Install ModSecurity with Nginx on Ubuntu 20.04
If you’ve ever watched a malicious request slip past a default Nginx config, you know why a WAF is worth the extra coffee‑break. This guide walks through adding ModSecurity to an existing Nginx install on Ubuntu 20.04, shows where things can go sideways, and leaves you with a lean rule set that actually blocks something.
Prepare the system
sudo apt update
sudo apt install -y nginx git build-essential libpcre3-dev libssl-dev zlib1g-dev uuid-dev
Why? Nginx is already on the box, but ModSecurity needs development headers for PCRE (regular expressions) and OpenSSL. Skipping these libraries will cause the compile step to explode.
Grab ModSecurity source
cd /usr/local/src
sudo git clone --depth 1 -b v3/master https://github.com/SpiderLabs/ModSecurity.git
I once tried to download a zip from an unofficial mirror and ended up with a broken Makefile.
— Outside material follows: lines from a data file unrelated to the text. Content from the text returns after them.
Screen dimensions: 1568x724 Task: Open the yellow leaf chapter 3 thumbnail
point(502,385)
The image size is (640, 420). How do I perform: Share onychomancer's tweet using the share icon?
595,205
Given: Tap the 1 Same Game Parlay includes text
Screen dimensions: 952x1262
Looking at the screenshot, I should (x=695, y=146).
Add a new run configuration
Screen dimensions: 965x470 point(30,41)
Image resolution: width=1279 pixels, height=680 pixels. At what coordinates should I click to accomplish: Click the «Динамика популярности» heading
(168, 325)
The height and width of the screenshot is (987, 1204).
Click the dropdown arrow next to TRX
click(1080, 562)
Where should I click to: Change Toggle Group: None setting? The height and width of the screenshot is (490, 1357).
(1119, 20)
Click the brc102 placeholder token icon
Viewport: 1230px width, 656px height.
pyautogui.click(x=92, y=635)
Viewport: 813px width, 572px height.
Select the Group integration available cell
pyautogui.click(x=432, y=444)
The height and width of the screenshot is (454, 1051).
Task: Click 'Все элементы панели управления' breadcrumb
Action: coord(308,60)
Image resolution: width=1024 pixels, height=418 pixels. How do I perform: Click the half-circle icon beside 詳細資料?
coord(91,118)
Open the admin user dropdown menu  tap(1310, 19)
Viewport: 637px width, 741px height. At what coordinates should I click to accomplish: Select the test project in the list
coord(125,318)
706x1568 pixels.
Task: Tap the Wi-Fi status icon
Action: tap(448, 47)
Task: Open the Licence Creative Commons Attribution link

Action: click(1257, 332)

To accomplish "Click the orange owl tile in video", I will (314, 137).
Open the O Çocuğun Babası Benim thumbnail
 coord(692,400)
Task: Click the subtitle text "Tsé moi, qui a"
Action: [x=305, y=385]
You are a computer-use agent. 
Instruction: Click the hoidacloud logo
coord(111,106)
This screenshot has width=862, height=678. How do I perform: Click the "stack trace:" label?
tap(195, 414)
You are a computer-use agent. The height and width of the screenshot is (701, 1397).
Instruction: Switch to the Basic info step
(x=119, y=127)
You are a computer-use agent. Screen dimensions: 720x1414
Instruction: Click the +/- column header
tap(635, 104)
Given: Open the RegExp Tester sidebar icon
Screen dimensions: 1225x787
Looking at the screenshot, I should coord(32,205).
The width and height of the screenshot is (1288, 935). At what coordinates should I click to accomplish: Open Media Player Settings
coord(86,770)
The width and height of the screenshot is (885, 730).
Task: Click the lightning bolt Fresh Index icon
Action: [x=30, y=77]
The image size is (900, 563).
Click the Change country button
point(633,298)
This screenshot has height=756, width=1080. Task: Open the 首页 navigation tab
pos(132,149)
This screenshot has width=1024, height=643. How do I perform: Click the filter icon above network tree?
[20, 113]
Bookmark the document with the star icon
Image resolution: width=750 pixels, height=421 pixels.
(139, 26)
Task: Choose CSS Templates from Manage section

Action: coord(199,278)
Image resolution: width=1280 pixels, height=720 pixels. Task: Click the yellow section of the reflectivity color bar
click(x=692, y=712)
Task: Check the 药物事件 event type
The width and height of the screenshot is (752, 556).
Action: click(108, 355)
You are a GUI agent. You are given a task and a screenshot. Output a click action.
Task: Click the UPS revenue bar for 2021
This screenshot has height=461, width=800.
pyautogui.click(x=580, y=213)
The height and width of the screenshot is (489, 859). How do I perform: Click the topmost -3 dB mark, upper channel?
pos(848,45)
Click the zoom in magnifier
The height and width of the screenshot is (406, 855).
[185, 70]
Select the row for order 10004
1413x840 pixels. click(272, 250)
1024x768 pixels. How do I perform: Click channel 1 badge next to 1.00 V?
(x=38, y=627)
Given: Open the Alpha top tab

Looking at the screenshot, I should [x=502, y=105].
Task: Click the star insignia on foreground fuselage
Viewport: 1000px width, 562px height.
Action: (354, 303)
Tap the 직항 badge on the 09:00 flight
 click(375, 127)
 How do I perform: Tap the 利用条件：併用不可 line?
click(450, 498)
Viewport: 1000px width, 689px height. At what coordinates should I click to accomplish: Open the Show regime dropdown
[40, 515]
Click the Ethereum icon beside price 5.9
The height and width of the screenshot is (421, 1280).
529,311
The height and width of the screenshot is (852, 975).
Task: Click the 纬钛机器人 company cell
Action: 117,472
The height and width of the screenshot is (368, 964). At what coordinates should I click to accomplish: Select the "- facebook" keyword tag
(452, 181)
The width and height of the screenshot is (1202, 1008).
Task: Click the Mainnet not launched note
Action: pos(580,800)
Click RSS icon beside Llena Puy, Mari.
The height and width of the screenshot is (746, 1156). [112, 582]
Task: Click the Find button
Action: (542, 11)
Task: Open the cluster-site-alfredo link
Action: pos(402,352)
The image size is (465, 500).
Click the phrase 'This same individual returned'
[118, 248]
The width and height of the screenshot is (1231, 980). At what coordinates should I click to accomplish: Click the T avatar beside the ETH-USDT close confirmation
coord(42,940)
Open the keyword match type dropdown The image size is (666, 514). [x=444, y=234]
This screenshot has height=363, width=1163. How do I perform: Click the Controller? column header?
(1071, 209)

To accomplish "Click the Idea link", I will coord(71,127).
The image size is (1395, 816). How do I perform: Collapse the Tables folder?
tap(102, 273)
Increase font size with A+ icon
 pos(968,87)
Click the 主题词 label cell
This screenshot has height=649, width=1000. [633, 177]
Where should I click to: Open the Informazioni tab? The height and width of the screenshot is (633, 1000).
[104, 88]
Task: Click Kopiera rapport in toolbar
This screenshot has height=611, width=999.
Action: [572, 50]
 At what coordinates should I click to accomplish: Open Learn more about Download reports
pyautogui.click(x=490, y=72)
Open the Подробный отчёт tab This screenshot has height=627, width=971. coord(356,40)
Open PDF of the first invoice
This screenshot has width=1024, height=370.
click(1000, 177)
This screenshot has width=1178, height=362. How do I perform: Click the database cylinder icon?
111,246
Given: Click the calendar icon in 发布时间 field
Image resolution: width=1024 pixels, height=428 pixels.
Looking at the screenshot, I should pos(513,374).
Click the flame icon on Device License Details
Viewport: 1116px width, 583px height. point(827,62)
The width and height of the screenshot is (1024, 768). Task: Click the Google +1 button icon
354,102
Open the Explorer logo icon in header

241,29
The official repo is the safest bet.
Build ModSecurity
cd ModSecurity
sudo git submodule init
sudo git submodule update
sudo ./build.sh
sudo ./configure
sudo make
sudo make install
The ./build.sh script pulls in the libmodsecurity‑common files; without it the later make will complain about missing symbols.
Compile Nginx with the ModSecurity module
First, fetch the exact source version that matches your installed Nginx:
nginx -v # note the version number, e.g. 1.18.0
cd /usr/local/src
sudo wget http://nginx.org/download/nginx-1.18.0.tar.gz
sudo tar xf nginx-1.18.0.tar.gz
Now pull the connector:
sudo git clone https://github.com/SpiderLabs/ModSecurity-nginx.git
Configure and compile:
cd nginx-1.18.0
sudo ./configure \
--with-compat \
--add-dynamic-module=../ModSecurity-nginx
sudo make modules
sudo cp objs/ngx_http_modsecurity_module.so /etc/nginx/modules/
Why a dynamic module? It lets you enable or disable ModSecurity without rebuilding Nginx later. If you try to embed it statically and then upgrade Nginx, you’ll be stuck with version mismatches.
Load the module in Nginx
Edit /etc/nginx/nginx.conf (or a file under conf.d/) and add near the top:
load_module modules/ngx_http_modsecurity_module.so;
If you forget this line, Nginx will start but ignore all ModSecurity directives—waste of time.
Create a basic ModSecurity config
Copy the example file and trim it down:
sudo mkdir -p /etc/nginx/modsec
sudo cp /usr/local/modsecurity/etc/modsecurity.conf-recommended /etc/nginx/modsec/modsecurity.conf
sudo sed -i 's/SecRuleEngine DetectionOnly/SecRuleEngine On/' /etc/nginx/modsec/modsecurity.conf
The default config ships in “DetectionOnly” mode, which logs but never blocks. Turning it on is the whole point of a WAF.
Hook ModSecurity into a server block
Inside your site’s server {} block add:
modsecurity on;
modsecurity_rules_file /etc/nginx/modsec/main.conf;
Create main.conf with a few sensible rules; you don’t need the massive OWASP CRS unless you love false positives:
sudo tee /etc/nginx/modsec/main.conf > /dev/null <<'EOF'
Include /usr/local/modsecurity/etc/base_rules/*.conf
# Simple SQLi check
SecRule ARGS "@detectSQLi" "id:1001,phase:2,deny,status:403,msg:'SQL Injection Detected'"
EOF
I’ve seen the CRS grind a busy site to a crawl because it throws away legitimate traffic. Start small, then add rules as you discover actual attacks.
Test and reload
sudo nginx -t # syntax check
sudo systemctl restart nginx
A quick curl test with a known attack string should return 403:
curl "http://yourdomain.com/?id=1' OR '1'='1"
If you get 200, double‑check that modsecurity on; is inside the correct server block and that the rules file path matches.
Keep it tidy
- Log rotation: ModSecurity writes to /var/log/modsec_audit.log. Add a logrotate entry so the file doesn’t fill your disk.
- Rule updates: When you finally decide to pull in more rules, do it incrementally and watch the error log for “[error] ModSecurity: Access denied with code 403”.
That’s it. You now have a functional WAF sitting in front of Nginx, and you avoided the common pitfall of loading a bloated rule set that chokes your site.